Friday, March 24, 2006

Chivalry is Almost Dead

The parking garage where I leave my car on a daily basis has gotten busier and busier. I think it's one of the cheapest places to park in this area of downtown and the rest of the world has just discoverd that. I'm very focused when I park my car and head to the office. I jump on the elevator go out the door to the corner and wait to cross at the appropriate, law-abiding time. For more reasons than obeying the law, you don't want to cross too soon because the drivers of Louisville aren't the most pedestrian-friendly.

Most of the folks who park in this garage are in the age range of 25 - 50. There are very few older folks - most of the parkers are in the 20s and 30s range. This age demographic was noticed one day when a lovely older gentleman joined me on the elevator in the garage. My assumption is that he was over 65, retired, and probably consulting in the area - we have folks in this region of downtown that do just that sort of thing. He was a spritely man, complete with his briefcase (not backpack like us younger folks) and donning a chapeau that reminded me of the tam-like hat my granddaddy used to wear. As we waited for the elevator, he said, "Good morning, how are you?" Wow, communication with a fellow parker?! When the elevator arrived, a quite odd thing occured. He took a step back to allow me to get on the elevator first. Man, that's great - how soon we forget those little things. The same thing occured when we reached the bottom floor and he waited for me to exit the elevator. As he held the door open for me to walk to the corner he bidded me adieu with a "Have a nice day!" Gee, I was so impressed I wondered if this man was single!

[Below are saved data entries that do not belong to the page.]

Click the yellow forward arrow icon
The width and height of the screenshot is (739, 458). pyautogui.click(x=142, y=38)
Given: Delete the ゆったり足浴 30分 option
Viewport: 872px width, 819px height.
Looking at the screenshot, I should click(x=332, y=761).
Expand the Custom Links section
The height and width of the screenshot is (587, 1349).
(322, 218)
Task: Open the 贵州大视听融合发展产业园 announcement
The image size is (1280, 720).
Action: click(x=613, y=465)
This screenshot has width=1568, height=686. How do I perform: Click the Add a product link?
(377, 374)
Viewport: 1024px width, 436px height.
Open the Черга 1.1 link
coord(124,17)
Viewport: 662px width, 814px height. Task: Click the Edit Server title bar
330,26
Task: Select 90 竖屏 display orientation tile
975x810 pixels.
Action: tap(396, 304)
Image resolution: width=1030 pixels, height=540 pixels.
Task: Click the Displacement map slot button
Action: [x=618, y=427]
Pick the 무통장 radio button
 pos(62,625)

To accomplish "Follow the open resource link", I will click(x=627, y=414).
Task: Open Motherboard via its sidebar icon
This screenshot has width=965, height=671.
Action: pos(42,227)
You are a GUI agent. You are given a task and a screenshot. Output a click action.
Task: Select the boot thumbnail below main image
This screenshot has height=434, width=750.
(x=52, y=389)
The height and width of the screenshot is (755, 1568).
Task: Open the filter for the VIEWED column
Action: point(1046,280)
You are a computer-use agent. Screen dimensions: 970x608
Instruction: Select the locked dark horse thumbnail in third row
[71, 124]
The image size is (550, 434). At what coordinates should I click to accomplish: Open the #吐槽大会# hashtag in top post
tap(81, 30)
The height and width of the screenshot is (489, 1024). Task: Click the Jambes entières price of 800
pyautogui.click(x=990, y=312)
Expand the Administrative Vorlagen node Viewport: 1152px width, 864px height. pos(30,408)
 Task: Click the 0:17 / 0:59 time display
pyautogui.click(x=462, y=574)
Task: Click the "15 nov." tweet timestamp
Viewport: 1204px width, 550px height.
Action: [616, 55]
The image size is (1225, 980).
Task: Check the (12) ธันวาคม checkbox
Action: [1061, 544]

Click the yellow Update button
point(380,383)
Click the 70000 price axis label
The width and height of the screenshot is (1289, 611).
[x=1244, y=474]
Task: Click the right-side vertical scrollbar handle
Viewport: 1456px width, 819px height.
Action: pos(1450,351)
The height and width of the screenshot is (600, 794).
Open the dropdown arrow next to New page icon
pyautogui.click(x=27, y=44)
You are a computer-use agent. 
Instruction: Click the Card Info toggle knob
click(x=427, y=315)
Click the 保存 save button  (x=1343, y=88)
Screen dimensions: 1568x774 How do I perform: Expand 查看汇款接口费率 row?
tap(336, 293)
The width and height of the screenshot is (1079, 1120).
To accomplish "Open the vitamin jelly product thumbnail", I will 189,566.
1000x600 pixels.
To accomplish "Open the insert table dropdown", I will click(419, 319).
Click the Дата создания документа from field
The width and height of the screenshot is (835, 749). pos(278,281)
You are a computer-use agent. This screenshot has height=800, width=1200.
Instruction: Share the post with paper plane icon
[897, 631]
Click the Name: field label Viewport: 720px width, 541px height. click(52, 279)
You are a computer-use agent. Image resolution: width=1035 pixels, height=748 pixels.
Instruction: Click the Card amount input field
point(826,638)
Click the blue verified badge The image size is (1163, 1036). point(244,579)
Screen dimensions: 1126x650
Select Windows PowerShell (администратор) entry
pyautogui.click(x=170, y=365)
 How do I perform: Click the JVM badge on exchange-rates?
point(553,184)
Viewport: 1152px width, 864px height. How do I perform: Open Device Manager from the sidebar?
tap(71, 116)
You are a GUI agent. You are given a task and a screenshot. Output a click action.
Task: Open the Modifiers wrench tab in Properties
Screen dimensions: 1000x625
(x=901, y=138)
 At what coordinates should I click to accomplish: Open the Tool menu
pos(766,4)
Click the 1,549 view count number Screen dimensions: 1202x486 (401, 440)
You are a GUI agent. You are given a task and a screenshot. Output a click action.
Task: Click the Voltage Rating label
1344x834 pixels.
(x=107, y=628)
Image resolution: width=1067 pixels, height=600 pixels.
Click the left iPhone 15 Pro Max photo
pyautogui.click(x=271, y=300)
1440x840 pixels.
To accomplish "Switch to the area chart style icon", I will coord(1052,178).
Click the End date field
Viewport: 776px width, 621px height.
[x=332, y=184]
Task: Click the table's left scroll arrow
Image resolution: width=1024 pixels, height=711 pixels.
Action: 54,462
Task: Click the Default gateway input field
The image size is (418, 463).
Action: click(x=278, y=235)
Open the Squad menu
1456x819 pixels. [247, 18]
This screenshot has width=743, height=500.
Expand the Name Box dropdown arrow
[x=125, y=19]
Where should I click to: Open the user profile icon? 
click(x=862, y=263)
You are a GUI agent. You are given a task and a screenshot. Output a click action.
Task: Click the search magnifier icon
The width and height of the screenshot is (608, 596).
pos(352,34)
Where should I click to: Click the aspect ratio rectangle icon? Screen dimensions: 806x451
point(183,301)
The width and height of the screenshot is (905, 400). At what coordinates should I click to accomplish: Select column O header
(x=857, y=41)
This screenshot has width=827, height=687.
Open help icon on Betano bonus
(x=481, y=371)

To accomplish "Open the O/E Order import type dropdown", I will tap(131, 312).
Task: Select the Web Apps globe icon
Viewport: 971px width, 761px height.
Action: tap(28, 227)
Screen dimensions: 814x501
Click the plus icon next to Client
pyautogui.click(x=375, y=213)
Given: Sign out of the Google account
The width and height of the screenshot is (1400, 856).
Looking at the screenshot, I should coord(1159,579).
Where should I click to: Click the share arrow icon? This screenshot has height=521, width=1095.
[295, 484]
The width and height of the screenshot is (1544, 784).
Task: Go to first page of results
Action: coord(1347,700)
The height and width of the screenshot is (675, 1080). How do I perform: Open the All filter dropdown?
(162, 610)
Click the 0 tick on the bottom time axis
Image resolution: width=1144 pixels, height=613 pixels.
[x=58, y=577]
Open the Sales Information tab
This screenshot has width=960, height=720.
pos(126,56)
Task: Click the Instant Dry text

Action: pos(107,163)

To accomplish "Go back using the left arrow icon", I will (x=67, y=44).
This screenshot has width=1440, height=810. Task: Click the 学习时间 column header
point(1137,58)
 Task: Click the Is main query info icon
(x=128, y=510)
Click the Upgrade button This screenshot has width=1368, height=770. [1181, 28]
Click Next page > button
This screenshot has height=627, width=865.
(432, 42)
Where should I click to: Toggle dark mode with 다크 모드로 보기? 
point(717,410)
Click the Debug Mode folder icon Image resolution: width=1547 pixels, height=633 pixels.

It made me realize how little regard younger men have for women. Now, this is a generalization and I am friends with guys who do show courtesy and respect to us women, but on the whole it's not that way. Obviously since my experience interacting with younger men in the garage day in and day out and then experiencing Mr. Chivalry caused me to perk up. I think it's time we teach younger men to be gentlemanly, chivalrous, and give women the courtesy and respect they are due. For the record, I never voted for women's liberation - forget "I am woman, hear me roar" - I prefer "I am woman, get my door."

4 comments:

SarahLynn said...

i agree with you! I love it when men hold doors, chairs open for me! I swoon! :) I attempt to teach my son this mannerism and he is always blushing when ladies, even younger ones gush at him when he holds open a door. hehe.

I blame electronic doors for our lost chivalry! I pointed out to my husband once that he should hold open the door for me, and he said, "why? it's electronic."

Katrina said...

Absolutely! I miss the sense of courtesy and respect that has somehow gone missing from much of our culture (on this front and many others!) I think, on the whole, we have stopped touching each other, speaking to each other, reaching out to each other. I'm not sure why this is--probably a host of factors.

Great post!

RosieBoo said...

sarahlynn,

I'm glad you are teaching your son! Knowing his blushing-ness when he dotes on a woman shows that it is not only a service to women, but a stroke of a male ego. All they really want to do is take care of us. :)

Katrina,
I think part of the reason it is missing is we have so little face to face contact. We go to the ATM, pay for our gas at the pump, zoom through the drive thru...we have no need to develop a relationship. Gee...that's fodder for another day....

Laura said...

"I am woman, hold the door." That's perfect! I grew out of what I refer to as the feminist witch (only change a letter) attitude, but I still love it when men hold the door for me, when my students refer to me as Mrs., and when my daughter says, "Yes, ma'am."

Manners as a whole are falling by the wayside, and I am working to teach my daughter to be mindful of others too. Lucky me: My mom, who is caring for my daughter while I work, purchased an American Girl book on manners so she can teach her even more common courtesies. Yay to chivalry and courtesy!